If you know a moderate amount of physics, the history of science, or great names of the 20th century, you would happen upon prolific physicist Richard Feynman. Now, we've all heard of Isaac Newton, Galileo, Copernicus and Einstein, but Feynman is a name that often isn't as readily spoken in many households. He was a brilliant, fun-loving, and critically-thinking mind who made vast improvements to the field of modern physics, won  the Nobel Prize and worked on the Manhattan Project with many the great names in science.

So who is Richard Feynman to me?

Well I've heard his name quite a lot in my years of studying physics but only until about four months ago did his name really mean anything. I went onto to audible.com and downloaded all of the Feynman Lectures on Physics. And to anyone who wants to know physics...I can't think of a better, more concise explanation of all of the fields up until that point in 1962.

Here is a great BBC documentary on him (I honestly haven't watched the whole thing but I watched the first half before bed last night):

Here are some great Feynman quotes:

"It doesn't seem to me that this fantastically marvelous universe, this tremendous range of time and space and different kinds of animals, and all the different planets, and all these atoms with all their motions, and so on, all this complicated thing can merely be a stage so that God can watch human beings struggle for good and evil — which is the view that religion has. The stage is too big for the drama."
Statement (1959), quoted by James Gleick in Genius: The Life and Science of Richard Feynman (1992)
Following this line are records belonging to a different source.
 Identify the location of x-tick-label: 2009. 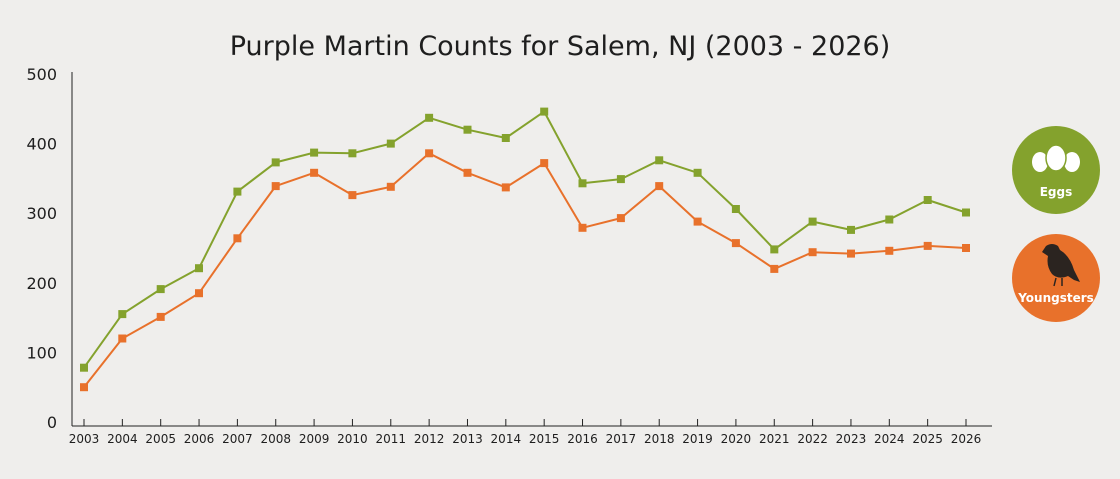
(314, 439).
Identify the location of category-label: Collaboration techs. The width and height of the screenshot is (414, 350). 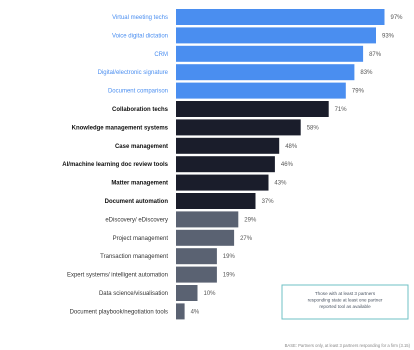
(140, 110).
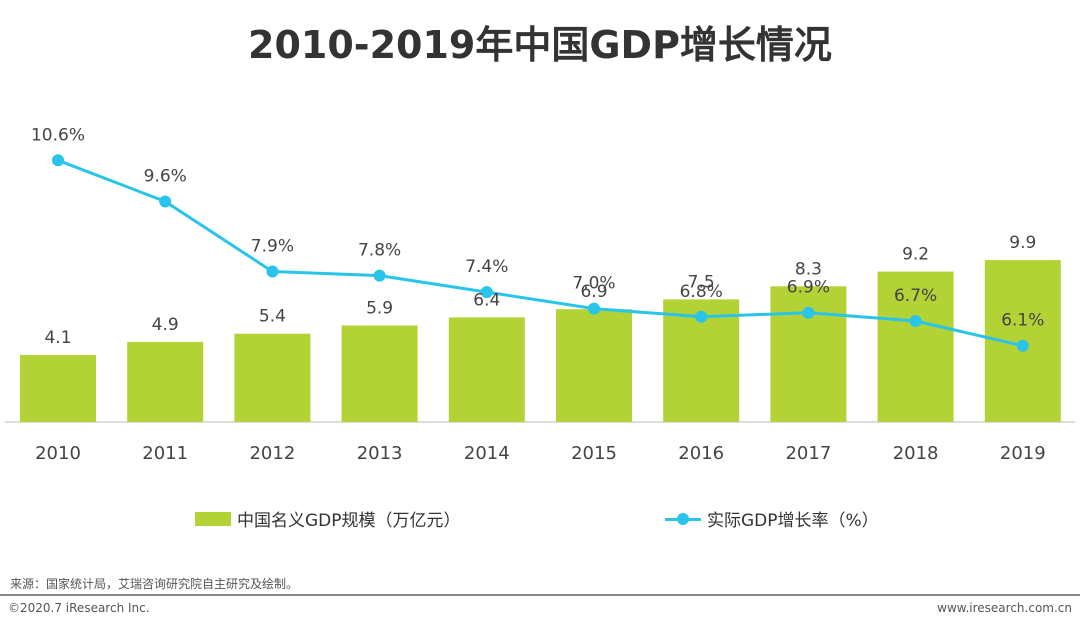  Describe the element at coordinates (486, 292) in the screenshot. I see `line-point-2014` at that location.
"To those who do not know mathematics it is difficult to get across a real feeling as to the beauty, the deepest beauty, of nature ... If you want to learn about nature, to appreciate nature, it is necessary to understand the language that she speaks in."
The Character of Physical Law (1965) Ch. 2

"The worthwhile problems are the ones you can really solve or help solve, the ones you can really contribute something to. ... No problem is too small or too trivial if we can really do something about it."
Letter from Feynman to Koichi Mano (3 February 1966); published in Perfectly Reasonable Deviations from the Beaten Track : The Letters of Richard P. Feynman (2005)

Feynman is a good example of how to see the world like a child but to solve it's mysteries like a scientist.